## WHAT THIS TASK INVOLVES
Pick out each line below containing "agent".

Records from a data source
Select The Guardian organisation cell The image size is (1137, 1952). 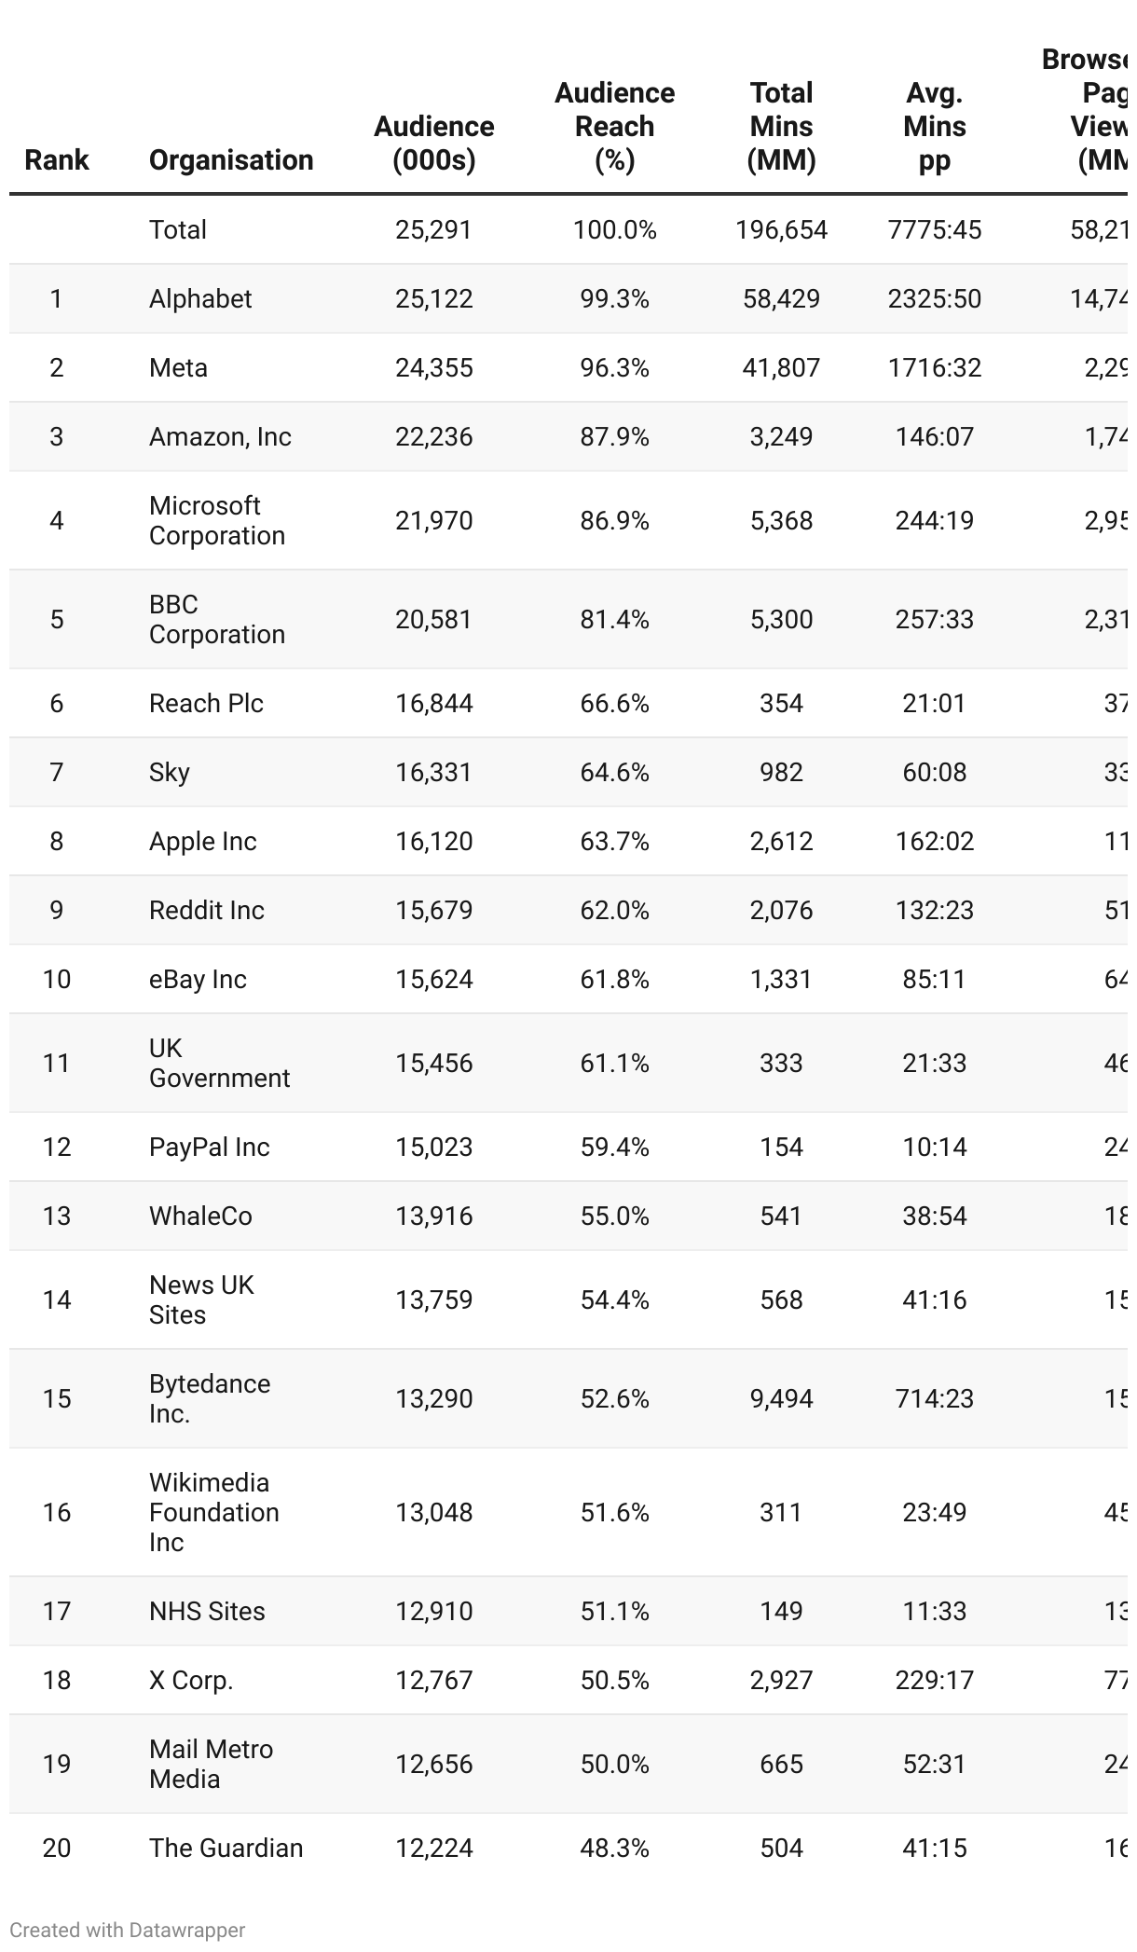click(x=226, y=1848)
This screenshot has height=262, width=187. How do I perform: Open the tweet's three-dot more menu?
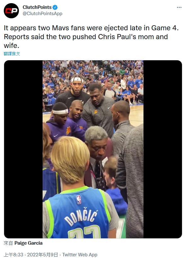179,7
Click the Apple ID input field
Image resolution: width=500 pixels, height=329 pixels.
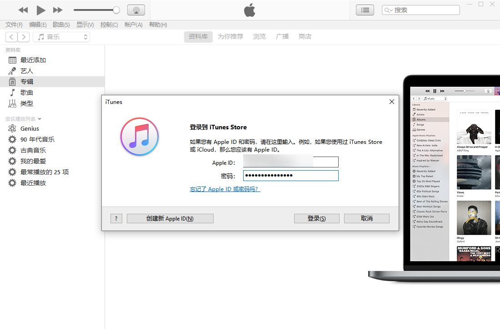pyautogui.click(x=290, y=162)
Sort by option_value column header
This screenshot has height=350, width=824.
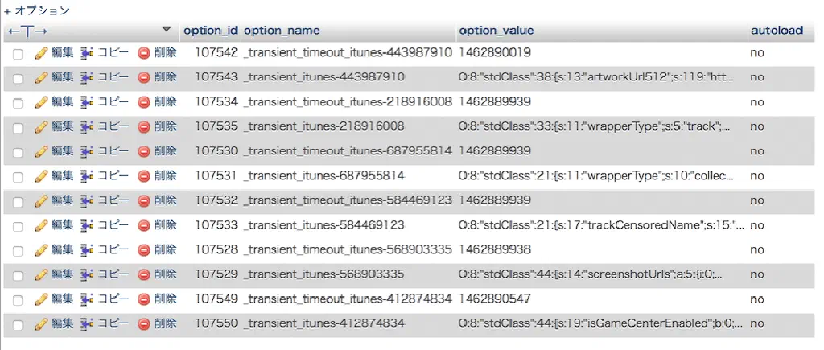tap(496, 31)
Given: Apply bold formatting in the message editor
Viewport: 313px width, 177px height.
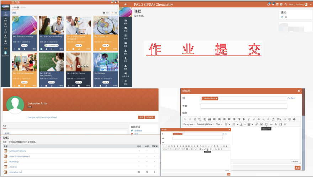Looking at the screenshot, I should 244,119.
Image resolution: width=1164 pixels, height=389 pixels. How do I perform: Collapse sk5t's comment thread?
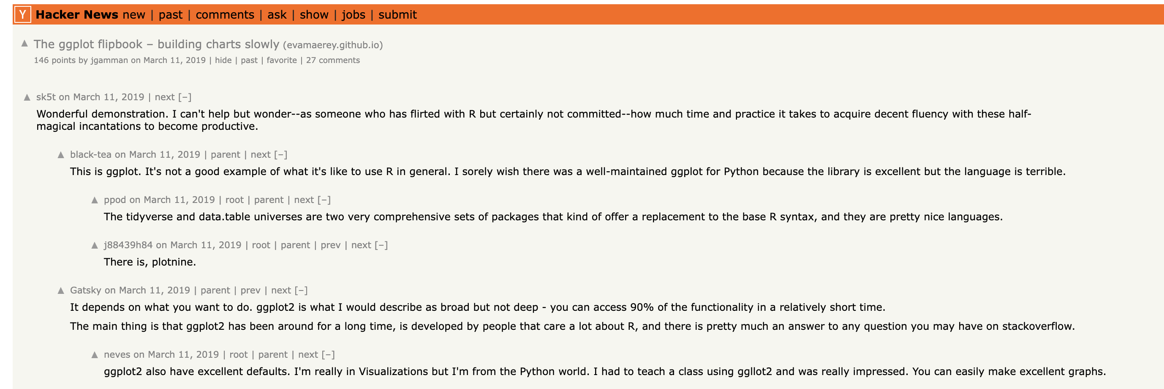point(185,97)
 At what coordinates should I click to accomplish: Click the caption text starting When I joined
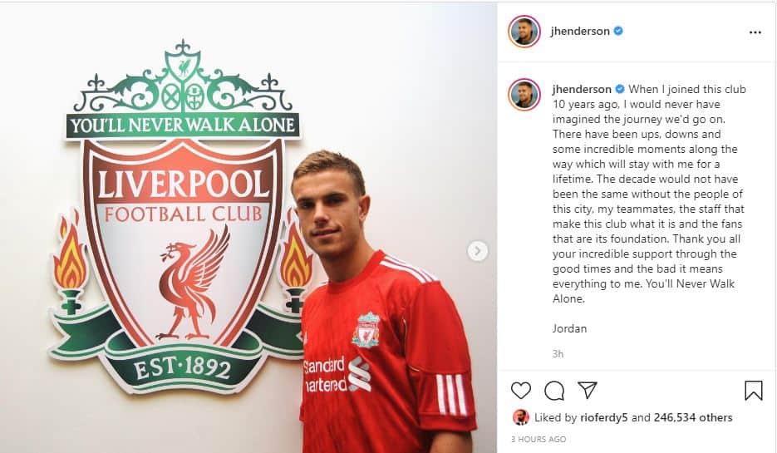(649, 194)
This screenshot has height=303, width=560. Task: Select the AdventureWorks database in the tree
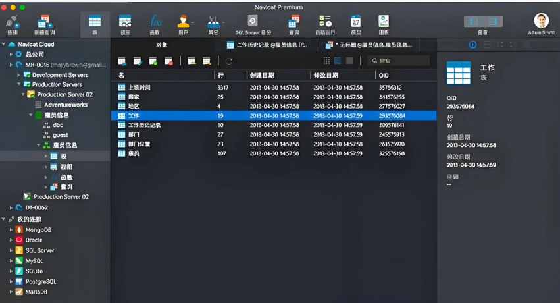64,105
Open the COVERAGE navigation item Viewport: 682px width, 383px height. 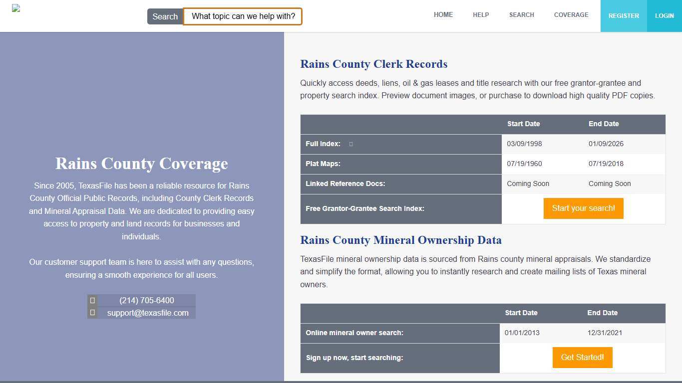coord(571,15)
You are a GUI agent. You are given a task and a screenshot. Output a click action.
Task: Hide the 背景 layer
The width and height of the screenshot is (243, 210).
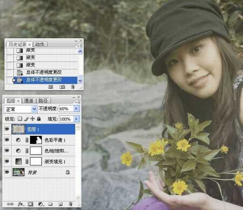pyautogui.click(x=7, y=172)
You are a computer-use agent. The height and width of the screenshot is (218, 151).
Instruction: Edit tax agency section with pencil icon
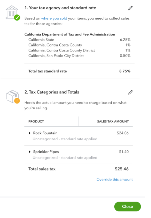130,8
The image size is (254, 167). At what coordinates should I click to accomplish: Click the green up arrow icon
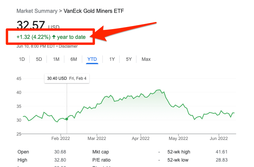tap(54, 37)
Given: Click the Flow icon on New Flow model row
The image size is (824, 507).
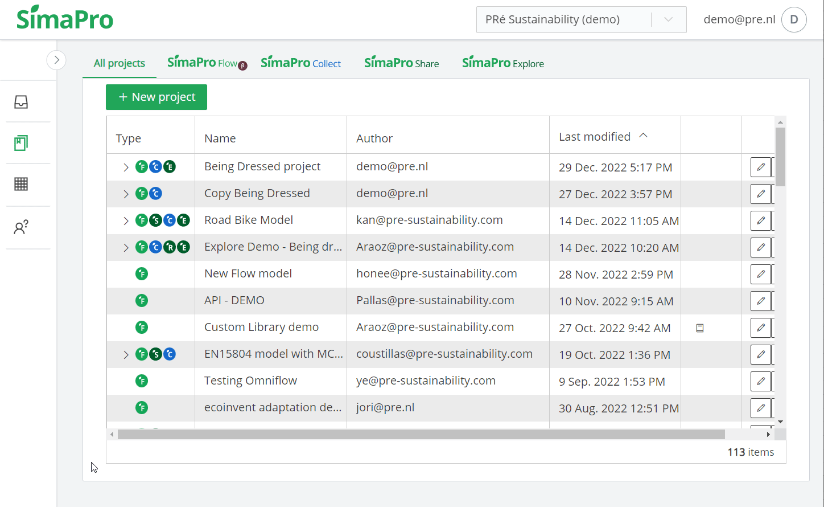Looking at the screenshot, I should [141, 273].
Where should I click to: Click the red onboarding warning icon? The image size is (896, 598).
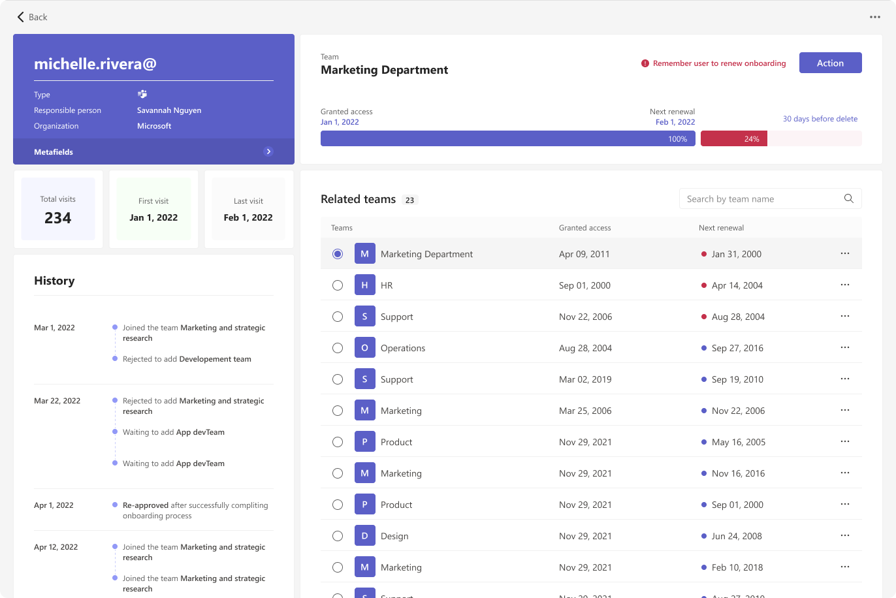645,63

## SOLUTION TO THIS EXERCISE
You are a GUI agent. You are given a task and a screenshot. Output a click action.
You are a computer-use agent. The height and width of the screenshot is (218, 151).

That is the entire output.